Last month the National Alliance to End Homelessness (NAEH) invited alumni from the Transatlantic Practice Exchange to gather and learn from one another as part of the NAEH Ending Youth and Family Homelessness conference. The Transatlantic Practice Exchange, offered by the National Alliance to End Homelessness and Homeless Link in the United Kingdom, and funded by the Oak Foundation, aims to develop future leaders in the homelessness sector and establish transatlantic best practice connections. Coming together this week with other Exchange participants was a rare opportunity for each of us to reflect on the lessons learned from our experience in the UK and look at ways we’ve implemented change locally as a result. As a group, we discussed how a strong social safety net dramatically impacts the scope of “rough sleeping” (sleeping outside) in the UK. We also observed how service users were far more integrated into provider operations and decision making in the UK, and how there’s more of a palpable sense of urgency around homelessness in the UK than here in the US.
During last month’s reunion, I also reflected on my participation in the Exchange three years ago.
The Exchange was one of the most important professional development opportunities of my career, and it has had a significant impact on the work we do at Avalon. As the saying goes, “you can’t manifest what you can’t imagine.” During my visit to the UK, I saw a window into what’s possible in the homelessness sector. The team I worked with in the UK served individuals with complex needs whom they characterized as “chronically excluded adults.” The team did not mince words when describing the epidemic of systems failure that led to, in their words, chronically excluding adults from silo-based systems of care.
When I walked into a health clinic in the UK, however, I saw a filing cabinet full of syringes for people to openly access. I watched a man come in off the streets and receive compassionate, professional care from a provider in a single payer healthcare system. I learned about a broad spectrum of publicly-funded drug and alcohol treatment options and sat in on a legally mandated service user forum where “experts by experience” gave feedback on operations. Nan Roman, Director of the National Alliance to End Homelessness, joined us for this conversation and reminded us that getting out of our community and learning what others are doing is a way to “twist your frame.”

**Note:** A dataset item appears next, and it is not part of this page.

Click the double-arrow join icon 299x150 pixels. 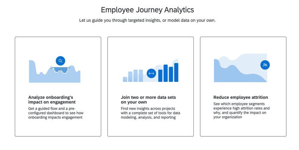(151, 73)
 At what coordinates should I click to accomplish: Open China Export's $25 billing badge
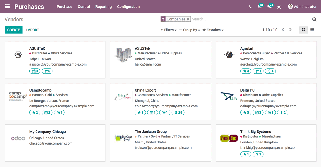tap(178, 112)
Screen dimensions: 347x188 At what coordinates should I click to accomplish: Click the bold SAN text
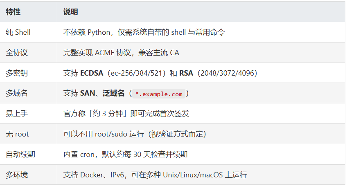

Much of my Exchange experience has helped shape our work at Avalon. Our annual tenant pancake breakfast, where we ask tenants to give us in-person feedback about their experiences with Avalon, serves as our version of the service user forum I saw in the UK. We now have peer supports, people with lived homelessness experience who support our tenants and improve Avalon’s operations with their expertise. We have a partnership with Packard Health Clinic to provide “backpack medicine” to our tenants, increasing primary care access and care coordination.
We’ve implemented concrete harm reduction strategies such as syringe access and Narcan distribution. We’ve also supported our local community’s efforts around advancing harm reduction, which include a harm reduction learning collaborative and an upcoming harm reduction conference.These are just some of the services now offered by Avalon that were inspired by my experience in the UK.
My colleagues at Avalon share a collective intent to better the lives of those we serve. What’s our philosophy for getting there? A core belief exemplified during the Exchange is that as care providers in the homelessness sector, we need to focus not on the impairment of the individual, but rather on the systems that fail to meet individuals’ needs. If we improve the systems for the clients we serve, then we improve them for everyone.